Enrique Medina // Vice México · 5 de noviembre de 2016
[contextly_sidebar id=”1huEmWMeh46uzHpBYMPGwF4eZJHLNCMB”]Eran las cinco de la tarde en el Parque de las Riberas del Río Humaya, uno de los puntos más concurridos de la ciudad de Culiacán. Esa tarde de octubre, Cutzi se encontraba sentada en una de las bancas cercanas al puente Bimodal, a punto de comenzar su acción artística que formaría parte de la exposición de arte feminista “Ni de Venus ni Marte”, curada por Karen Cordero. Esta la había planeado desde varios meses atrás y trabajado junto al grupo de artistas de la muestra por varios días. En los días más cercanos a la acción había pensado la posibilidad de no realizarla. Sin embargo, el compromiso con ella misma la hizo no dejar el proyecto.

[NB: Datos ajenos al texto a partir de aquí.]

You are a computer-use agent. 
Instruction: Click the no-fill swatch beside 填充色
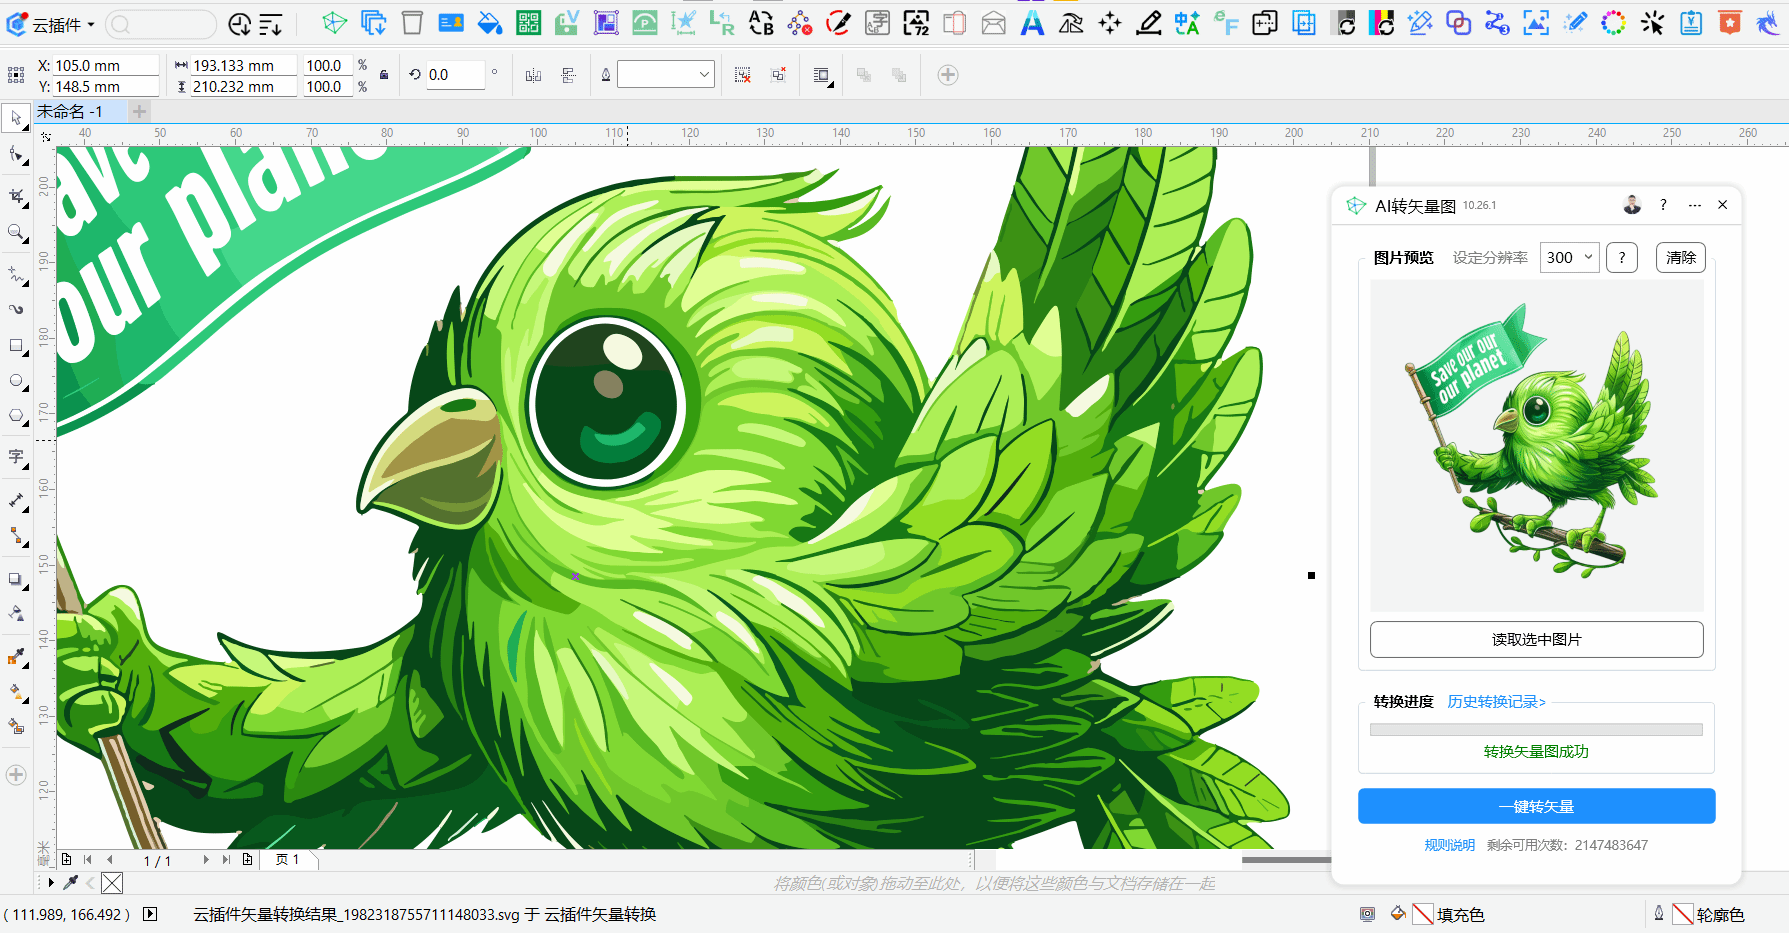pos(1422,914)
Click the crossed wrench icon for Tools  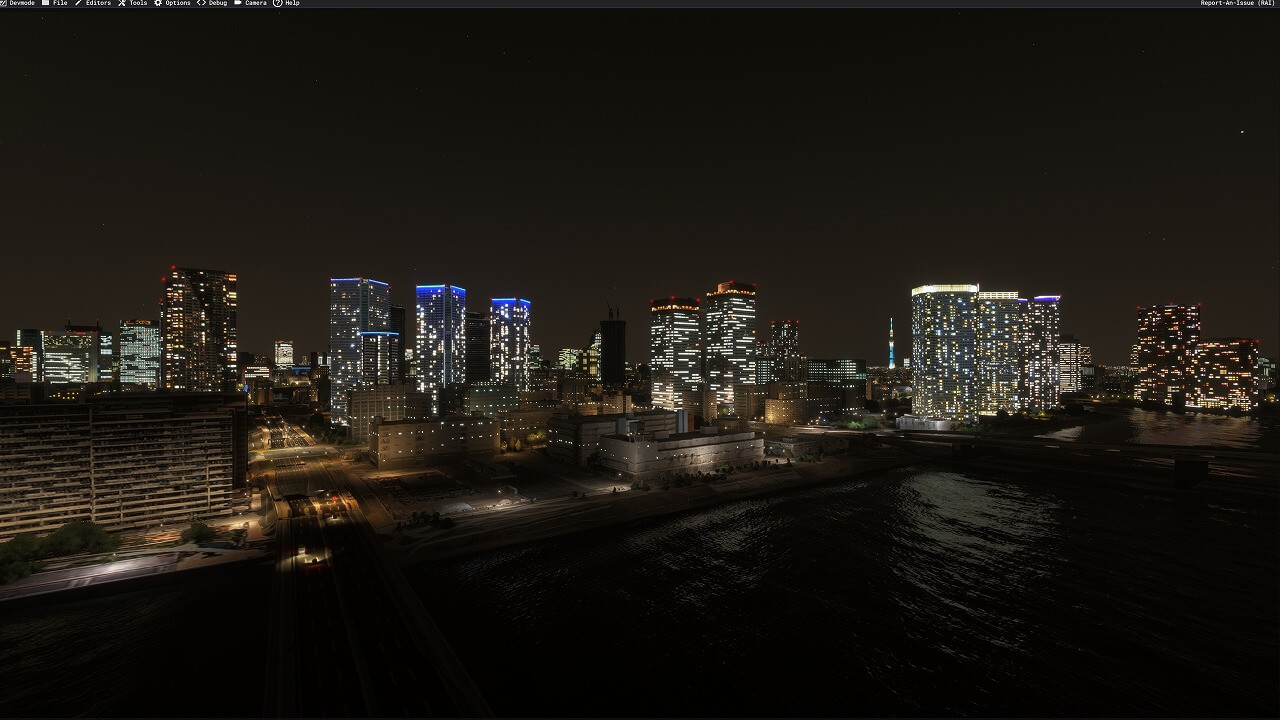click(122, 3)
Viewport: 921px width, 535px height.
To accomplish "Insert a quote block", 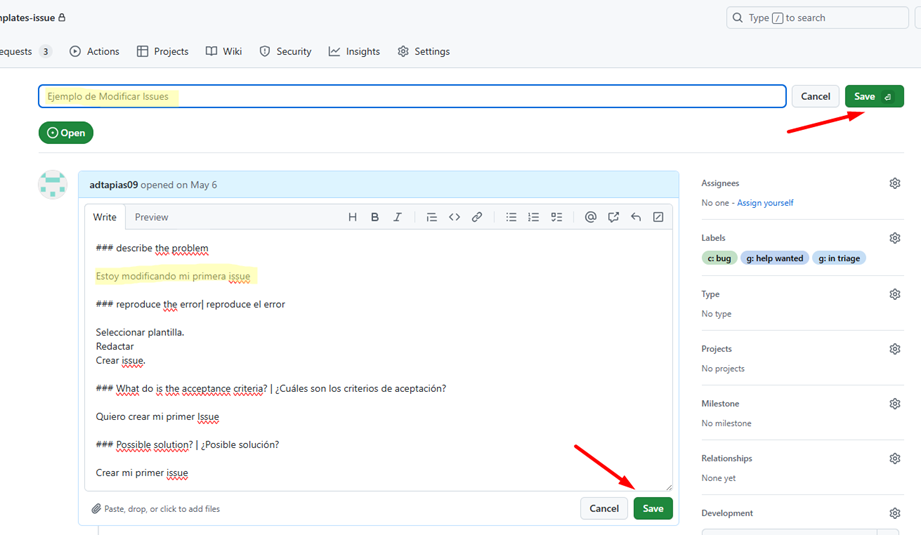I will [x=431, y=217].
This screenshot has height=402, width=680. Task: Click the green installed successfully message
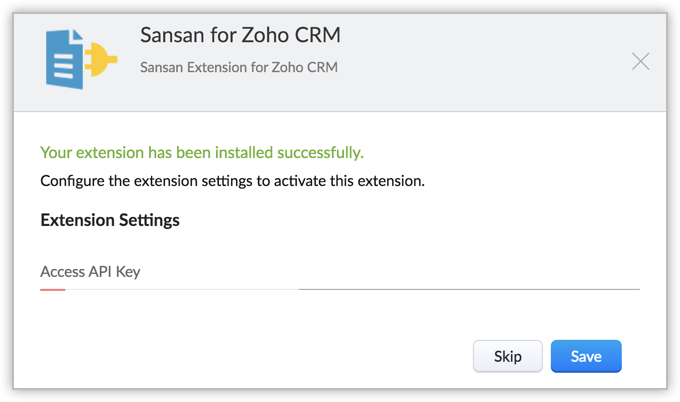click(201, 153)
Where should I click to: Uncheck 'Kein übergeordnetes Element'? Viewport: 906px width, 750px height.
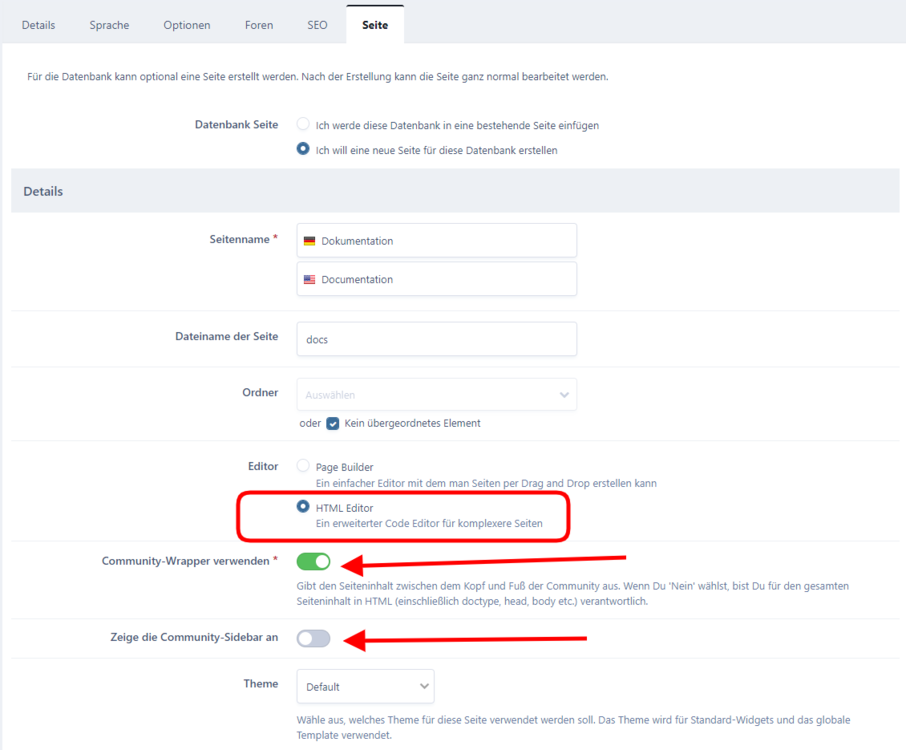pos(333,422)
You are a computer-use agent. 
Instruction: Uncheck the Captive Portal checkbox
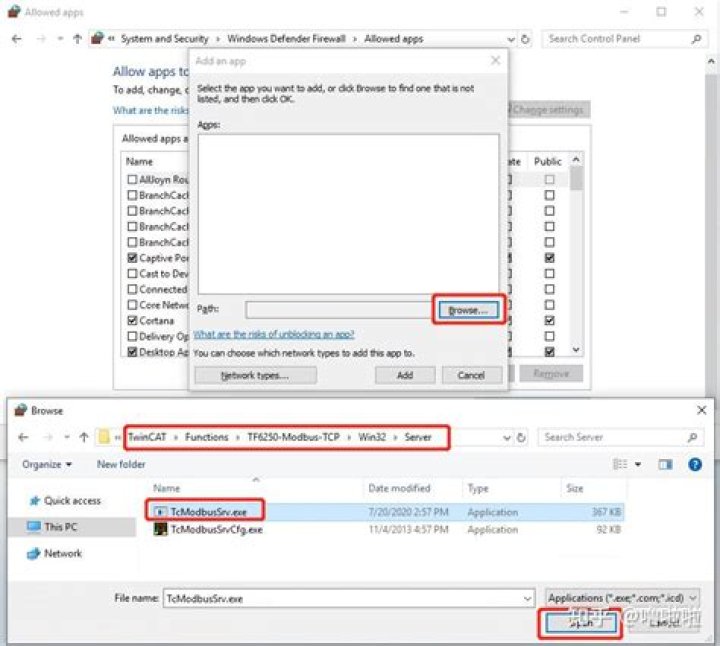(x=133, y=258)
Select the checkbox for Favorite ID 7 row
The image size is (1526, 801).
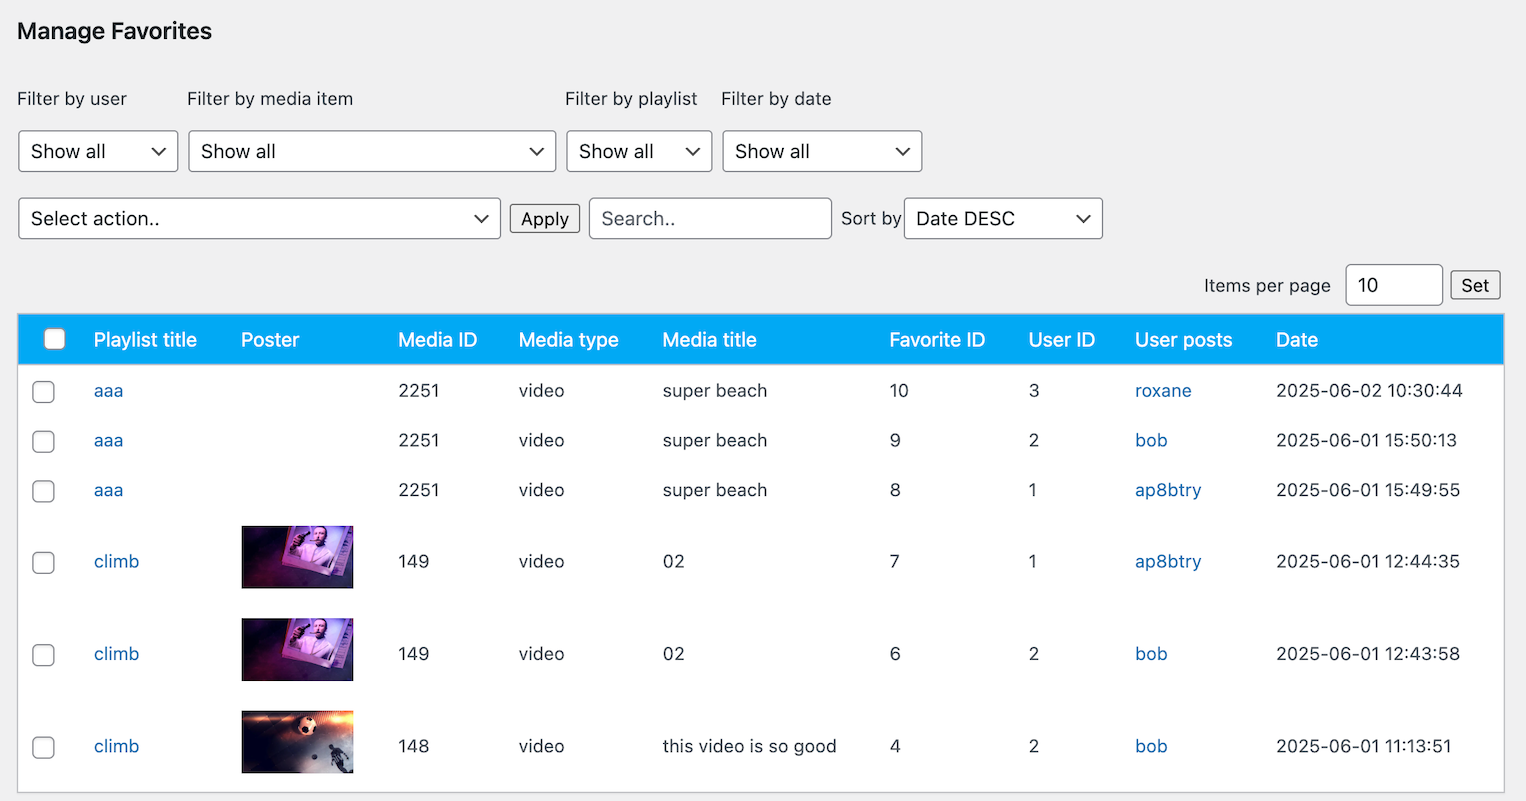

En esa banca se quitó toda la ropa para comenzar a caminar con la cabeza cubierta con una hielera del oxxo (elemento encontrado en las escenas de crimen del narcotráfico). Mientras lo hacía sentía el aire en su cuerpo, sus manos temblaban y escuchó el cuchicheo de las personas a su lado.
Después percibió el sonido de una motocicleta y por un momento creyó que era la policía, pero de cualquier manera continuó su caminata. Más adelante con el registro en video se daría cuenta que eran personas que visitaban el parque y que esos cuchicheos eran de las personas que se acercaban para reír, señalar, caminar muy de cerca e incluso tomarse selfies y video. Tras un rato, llegó al otro lado del puente y tomó ahora una cobija para de nuevo cubrirse la cabeza con otro símbolo de los asesinatos cometidos por el crimen organizado en esta región.
Consulta aquí el especial: La violencia contra las mujeres (no) es normal.
“¿En Culiacán es más violento un cuerpo vivo y desnudo, que uno muerto y descuartizado?”, era la pregunta con la que ella había partido para realizar su acción y que por medio de un debate que surgió fuera del marco de la exposición le harían saber que no estaba equivocada. Debido a la filtración de videos de celular el asunto fue llevado a ser material de notas de los medios locales que buscaban mantener un morbo y detonaron una cacería de brujas que pretendía darle rostro a la que fue conocida como Ladybichi.
La polémica incrementó cuando en sesión de cabildo, el regidor del PAN Jorge González Flores exigió que la mujer desnuda fuese arrestada por “incurrir en exhibicionismo sexual u obsceno”, y atentar contra el bando de policía y buen gobierno.
El presidente municipal, Sergio Torres Felix, apoyó la propuesta del regidor, y al día siguiente trascendió en los medios que existía la orden para que tres policías se encargaran de encontrarla. 24 horas después el edil argumentó que él no había dado tal indicación y que no se perseguiría a la joven. Se trata del mismo político que el mes pasado declaró a los medios locales no saber qué beneficios traería una alerta de género.
Según cifras del Consejo Estatal para la Prevención y Atención de la Violencia Intrafamiliar del Estado de Sinaloa (CEPAVI), en Sinaloa ha habido un incremento de asesinatos de mujeres respecto al sexenio anterior, gobernado por Jesús Aguilar Padilla.
Del año 2005 al 2010 se registraron un total de 356 asesinatos de mujeres. Mientras en lo que va del sexenio de Mario López Valdez de enero del 2011 a febrero del 2016, se cuenta con la cifra de 409, es decir, un promedio de 6.5. muertes violentas de mujeres por mes.